*LESETEXT*
┌────────
Solche Erfolgsgeschichten sind eher selten. Die graue Wahrheit bleibt bestehen: Berlin ist pleite. Nicht nur die kommunalen Kassen sind leer – auch die Bevölkerung hat im bundesweiten Vergleich beinahe den höchsten Überschuldungsgrad: Jeder siebte Haushalt gilt als überschuldet. Die Arbeitslosigkeit ist hoch, die Akademikerarbeitslosigkeit erst recht. Während es im Bundesdurchschnitt vier Prozent arbeitslose Akademiker gibt, sind es in Berlin zehn Prozent. Dass die Armutsschicht in Berlin auch durch arbeits- und/oder mittellose Akademiker gebildet wird, hat eine traurige Tradition. Denn eigentlich gehört der Akademiker zur Mittelschicht. Auch wenn der Input, den die berufliche Tätigkeit leistet, durch nichts zu ersetzen ist: Der mittellose Akademiker stemmt sich gegen den Sturz ins Nichts, und in Berlin hat er gute Chancen. Und das nicht, weil die Lebenshaltungskosten relativ niedrig sind, sondern weil die Stadt der Situation Rechnung trägt, dass hier die Mittelschicht teilweise mittellos ist. All die Praktikantinnen, die ihr wievieltes unbezahltes Praktikum machen, all die arbeitslosen Schauspieler kommen nicht nur irgendwie über die Runden. Sie stehen mitten im Leben. Und wenn es sonst nicht viel Gutes über die Lebensart in Berlin zu sagen gibt – dass Berlin weder Geschmack noch Manieren hat, stimmt ja –, aber diese eine Lektion können Hamburg, München usw. von Berlin lernen, gerade in Zeiten, in denen die Angst vor dem Abstieg grassiert: Dass Abstieg nicht Ausschluss ist und man zwar arbeits- und mittellos werden kann – und trotzdem irgendwie Mittelschicht bleibt.
└────────
*EXTRAHIERTE ANGABEN*
┌────────
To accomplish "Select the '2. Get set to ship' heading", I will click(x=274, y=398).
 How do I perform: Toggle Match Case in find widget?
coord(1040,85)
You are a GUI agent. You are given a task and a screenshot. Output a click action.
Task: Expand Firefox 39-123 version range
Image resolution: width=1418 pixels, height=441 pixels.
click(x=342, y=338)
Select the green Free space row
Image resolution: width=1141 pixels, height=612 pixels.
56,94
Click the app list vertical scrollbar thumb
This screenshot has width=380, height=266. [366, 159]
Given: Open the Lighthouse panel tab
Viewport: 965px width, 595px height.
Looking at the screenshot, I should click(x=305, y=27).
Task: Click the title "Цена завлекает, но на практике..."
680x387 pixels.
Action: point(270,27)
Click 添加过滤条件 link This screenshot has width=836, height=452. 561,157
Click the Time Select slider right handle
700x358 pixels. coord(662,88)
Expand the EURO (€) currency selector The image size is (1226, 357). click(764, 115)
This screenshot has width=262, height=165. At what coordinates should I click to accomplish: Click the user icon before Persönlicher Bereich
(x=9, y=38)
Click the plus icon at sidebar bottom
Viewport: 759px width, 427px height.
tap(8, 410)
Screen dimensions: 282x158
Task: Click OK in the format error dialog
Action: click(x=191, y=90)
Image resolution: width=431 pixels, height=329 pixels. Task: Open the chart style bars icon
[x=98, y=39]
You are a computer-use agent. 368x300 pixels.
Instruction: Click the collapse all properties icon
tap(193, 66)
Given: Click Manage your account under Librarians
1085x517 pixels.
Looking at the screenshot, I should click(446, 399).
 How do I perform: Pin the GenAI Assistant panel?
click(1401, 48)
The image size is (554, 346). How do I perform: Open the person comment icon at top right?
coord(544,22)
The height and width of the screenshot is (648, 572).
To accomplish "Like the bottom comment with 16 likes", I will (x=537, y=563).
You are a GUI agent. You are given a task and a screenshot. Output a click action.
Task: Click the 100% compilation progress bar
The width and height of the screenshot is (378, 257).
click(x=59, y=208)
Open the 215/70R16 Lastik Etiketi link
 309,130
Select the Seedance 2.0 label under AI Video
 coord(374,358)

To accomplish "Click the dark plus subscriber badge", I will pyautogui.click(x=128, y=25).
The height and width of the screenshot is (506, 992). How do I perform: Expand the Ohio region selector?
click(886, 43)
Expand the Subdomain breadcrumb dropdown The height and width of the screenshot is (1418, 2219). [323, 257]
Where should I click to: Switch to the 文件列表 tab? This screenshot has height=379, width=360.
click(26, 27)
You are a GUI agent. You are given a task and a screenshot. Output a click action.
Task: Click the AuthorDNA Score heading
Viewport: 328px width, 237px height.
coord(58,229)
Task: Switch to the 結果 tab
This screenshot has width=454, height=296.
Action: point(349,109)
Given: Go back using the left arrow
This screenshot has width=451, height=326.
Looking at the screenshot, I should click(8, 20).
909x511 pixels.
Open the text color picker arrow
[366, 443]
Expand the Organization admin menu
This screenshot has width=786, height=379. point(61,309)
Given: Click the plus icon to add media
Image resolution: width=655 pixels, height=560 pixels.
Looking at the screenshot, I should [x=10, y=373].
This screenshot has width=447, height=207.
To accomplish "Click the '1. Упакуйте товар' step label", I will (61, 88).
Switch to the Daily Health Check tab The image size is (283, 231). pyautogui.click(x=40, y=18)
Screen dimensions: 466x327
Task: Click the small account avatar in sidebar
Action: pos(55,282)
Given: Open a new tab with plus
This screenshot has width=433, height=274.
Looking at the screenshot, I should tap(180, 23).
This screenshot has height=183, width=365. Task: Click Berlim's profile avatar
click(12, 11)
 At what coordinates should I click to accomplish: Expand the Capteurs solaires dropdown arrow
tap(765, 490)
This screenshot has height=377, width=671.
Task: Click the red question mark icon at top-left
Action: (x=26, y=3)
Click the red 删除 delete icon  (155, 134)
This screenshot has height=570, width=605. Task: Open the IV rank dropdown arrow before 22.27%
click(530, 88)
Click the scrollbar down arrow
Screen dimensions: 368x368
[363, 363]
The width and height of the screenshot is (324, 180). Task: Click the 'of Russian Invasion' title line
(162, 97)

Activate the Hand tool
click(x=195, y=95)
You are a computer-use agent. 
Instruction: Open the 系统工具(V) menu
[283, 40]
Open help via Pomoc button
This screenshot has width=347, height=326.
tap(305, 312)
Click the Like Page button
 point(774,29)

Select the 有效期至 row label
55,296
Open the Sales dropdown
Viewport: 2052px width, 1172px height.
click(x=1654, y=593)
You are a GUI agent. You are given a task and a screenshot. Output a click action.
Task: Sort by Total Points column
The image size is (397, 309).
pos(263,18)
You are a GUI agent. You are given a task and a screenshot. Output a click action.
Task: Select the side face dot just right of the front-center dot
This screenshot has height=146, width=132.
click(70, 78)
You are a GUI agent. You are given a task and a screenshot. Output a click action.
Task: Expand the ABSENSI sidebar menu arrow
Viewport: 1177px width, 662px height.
└────────
*AUFGABEN*
A. Prüfen Sie anhand des Lesetextes über Berlin, ob die folgenden Aussagen zutreffen, und belegen Sie jede Entscheidung mit einem wörtlichen Zitat: (i) In Berlin gilt jeder siebte Haushalt als überschuldet. (ii) Im Bundesdurchschnitt sind zehn Prozent der Akademiker arbeitslos. (iii) Mittellose Akademiker haben in Berlin gute Chancen, weil die Lebenshaltungskosten relativ niedrig sind.
B. Setzen Sie den Lesetext über Berlin im Anschluss an seinen letzten Satz fort.
Die Datensätze sind hierbei ohne Belang.

*LÖSUNGEN*
A.
(i) Ja: „Jeder siebte Haushalt gilt als überschuldet.“
(ii) Nein: „Während es im Bundesdurchschnitt vier Prozent arbeitslose Akademiker gibt, sind es in Berlin zehn Prozent.“
(iii) Nein: „Und das nicht, weil die Lebenshaltungskosten relativ niedrig sind, sondern weil die Stadt der Situation Rechnung trägt, dass hier die Mittelschicht teilweise mittellos ist.“

B.
Wenn Teile der Mittelschicht in Deutschland nach unten rutschen, werden sie in etwa da landen, wo sie in Berlin bereits heute sind. Insofern stimmt es gar nicht, dass „die Mittelschicht nach unten rutscht“, nein, die Armut kriecht hoch. Oder sie fällt Teile der Mittelschicht an. Aber Armut verwandelt den Akademiker nicht in Unterschicht.

Natürlich bedeutet Armut auch in Zukunft, dass jeder Fuffziger dreimal umgedreht wird. Doch damit ist das Schlimmste über die Armut schon gesagt. Es ist kein Automatismus, dass Armut zugleich Stigma, Ausschluss, Persönlichkeitsverlust oder Selbstaufgabe bedeutet. Es ist ein schwieriges Leben in Armut, gewiss. Armut ist bitter, gewiss. Aber Armut ist nicht das Ende. Das ist Berlins Beitrag zur Prekariatsdebatte.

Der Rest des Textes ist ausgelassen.